### Your task
Arrange the lines from the one containing "You are a GUI" through the end of the records as a Markdown table with the columns Row and Line, giving each row a number and skipping blank lines. Leave the pictures out.

### Exercise data
____________

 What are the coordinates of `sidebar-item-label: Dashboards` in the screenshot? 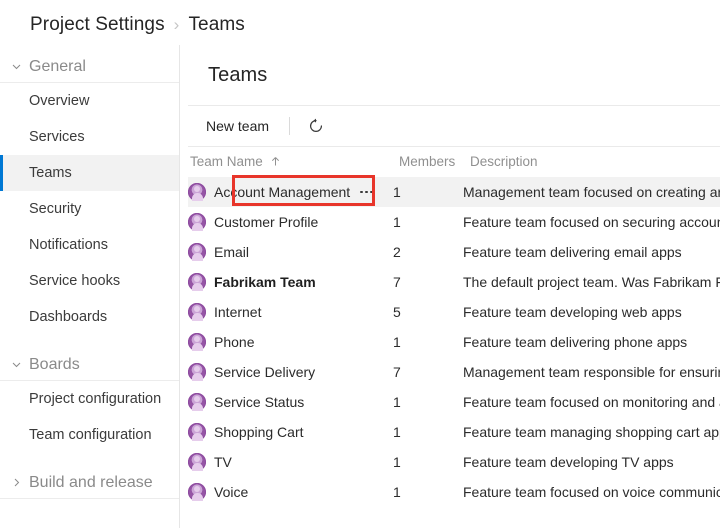 It's located at (68, 317).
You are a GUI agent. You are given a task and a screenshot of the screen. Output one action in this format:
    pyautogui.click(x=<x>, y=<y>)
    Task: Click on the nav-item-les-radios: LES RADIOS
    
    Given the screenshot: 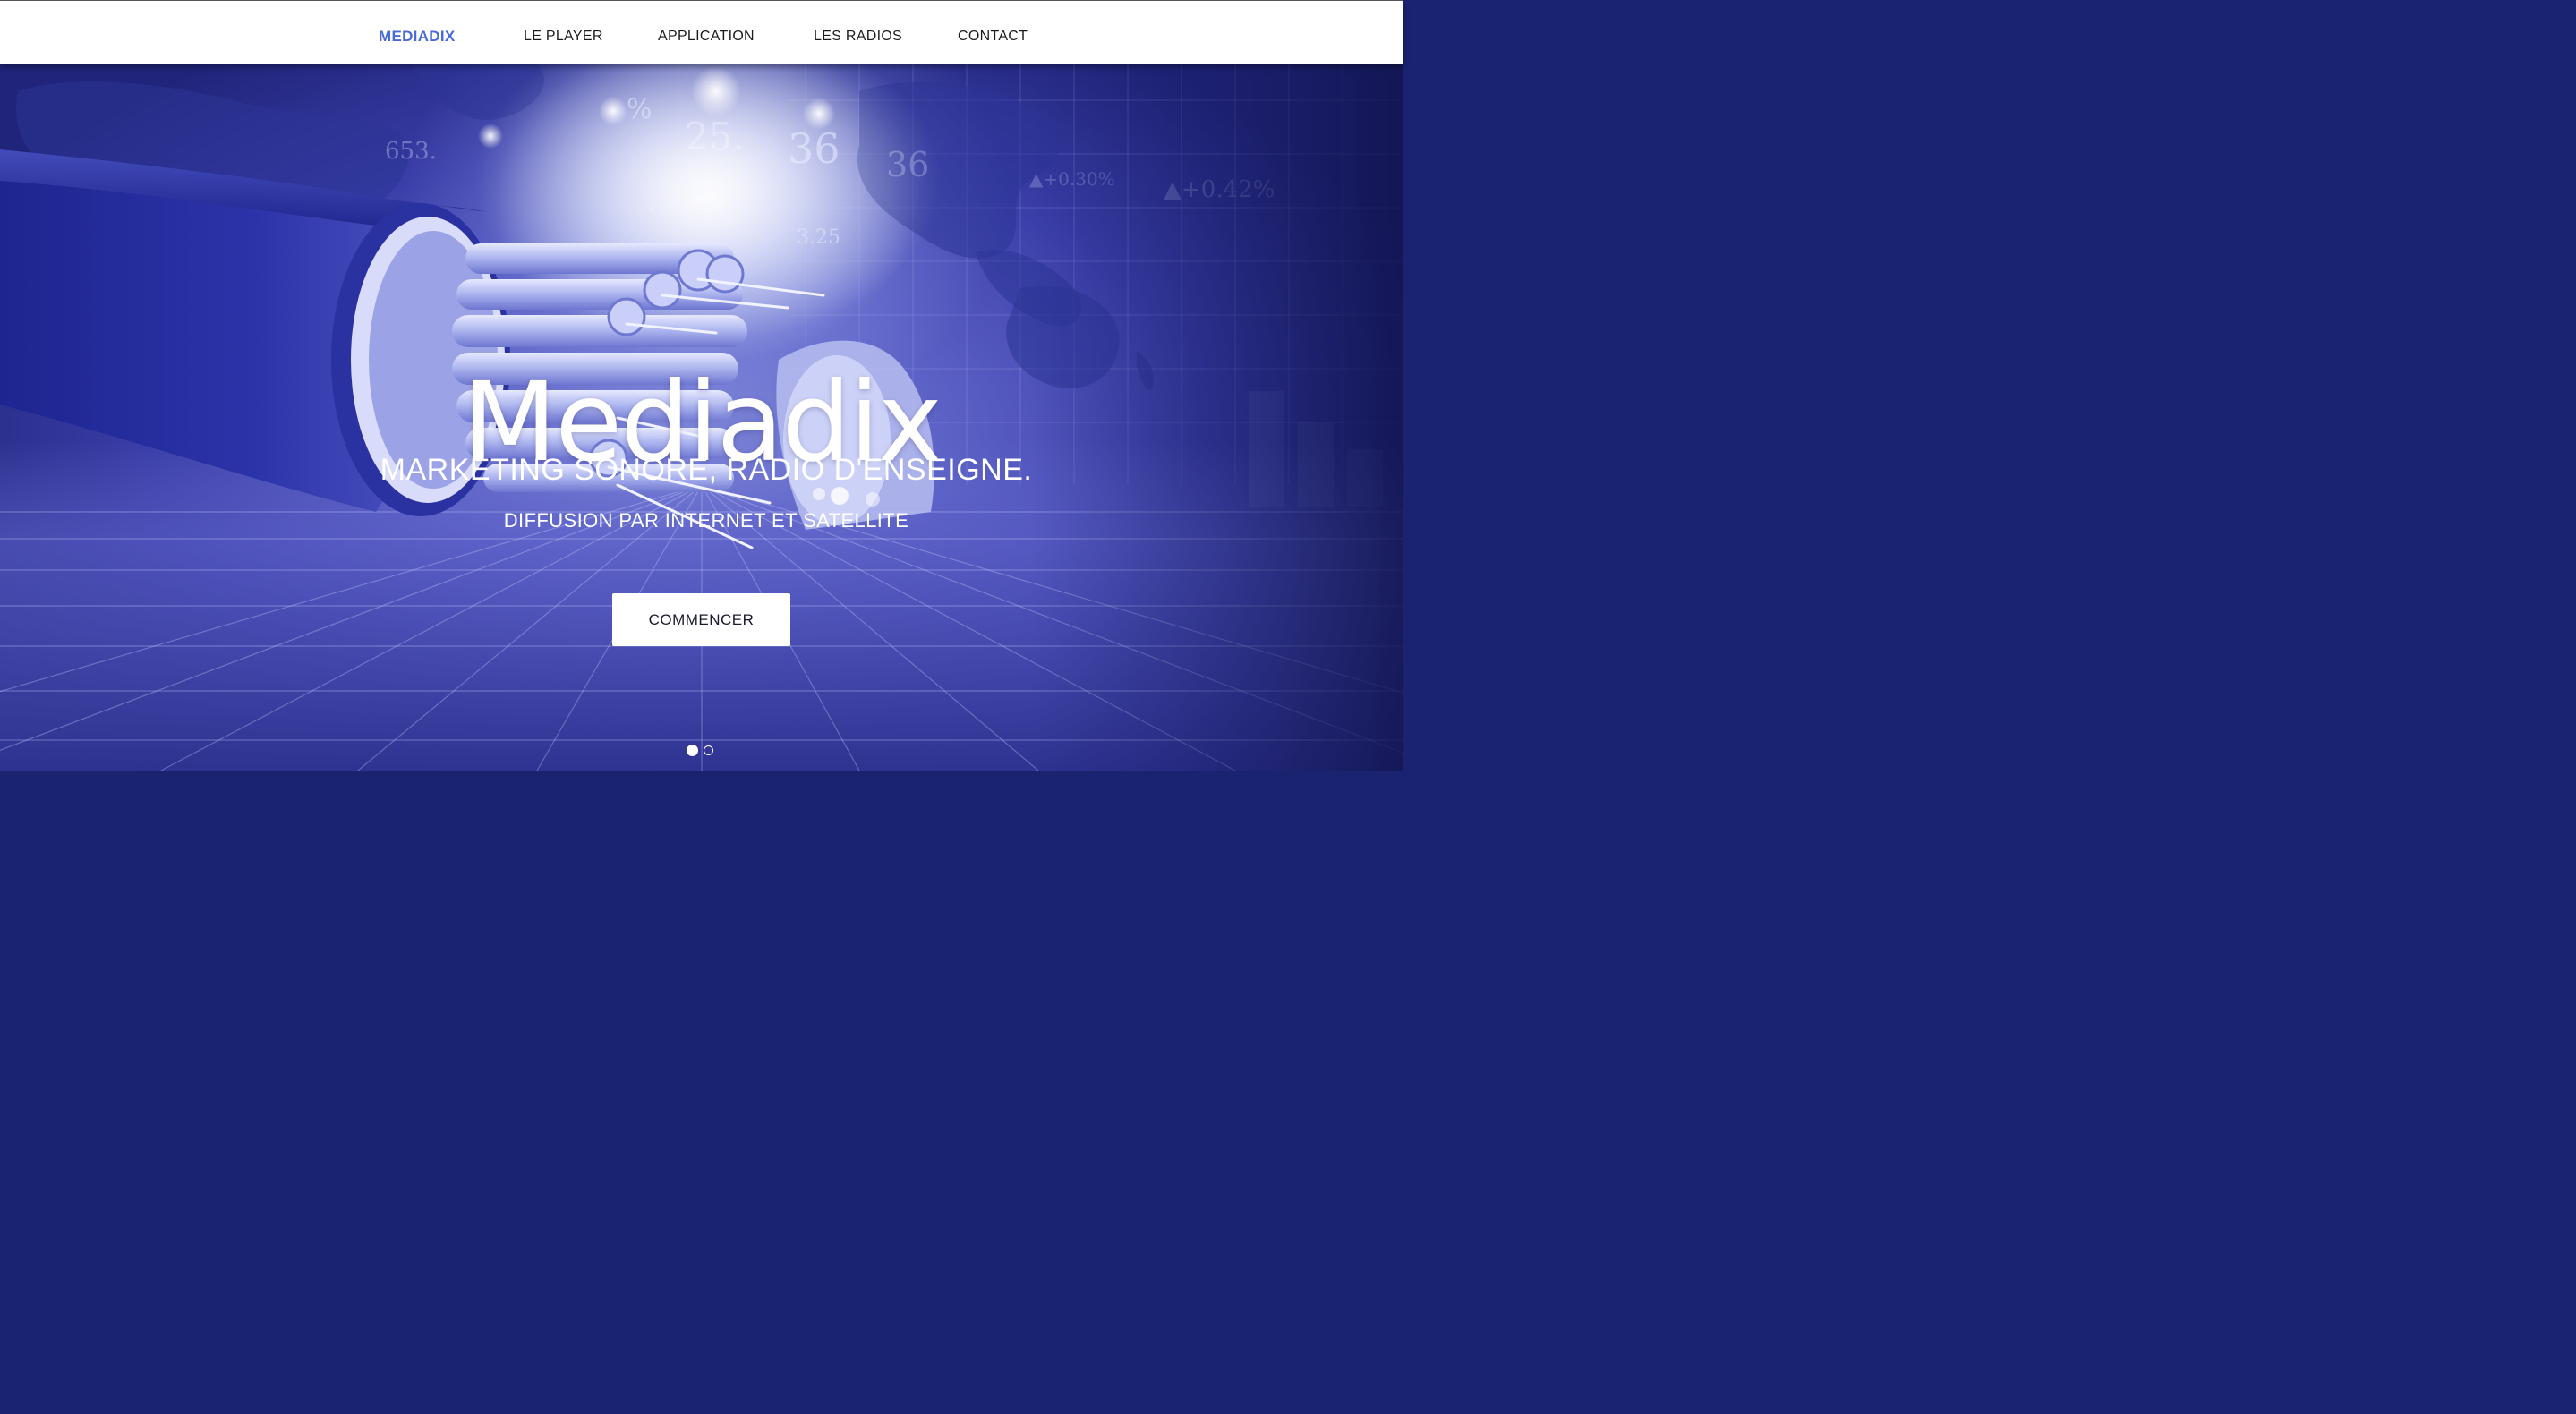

____________

### Your solution
| Row | Line |
|---|---|
| 1 | You are a GUI agent. You are given a task and a screenshot of the screen. Output one action in this format: |
| 2 |     pyautogui.click(x=<x>, y=<y>) |
| 3 |     Task: Click on the nav-item-les-radios: LES RADIOS |
| 4 |     Given the screenshot:  |